Exercise aim: Every line of the material must be copied exactly, from the first to the last.

-- Opening Marker --

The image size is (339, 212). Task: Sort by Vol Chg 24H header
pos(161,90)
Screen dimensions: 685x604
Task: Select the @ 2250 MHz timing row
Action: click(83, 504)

-- Closing Marker --

Reply to the exercise:
The image size is (339, 212). Task: Sort by Vol Chg 24H header
pos(161,90)
Screen dimensions: 685x604
Task: Select the @ 2250 MHz timing row
Action: click(83, 504)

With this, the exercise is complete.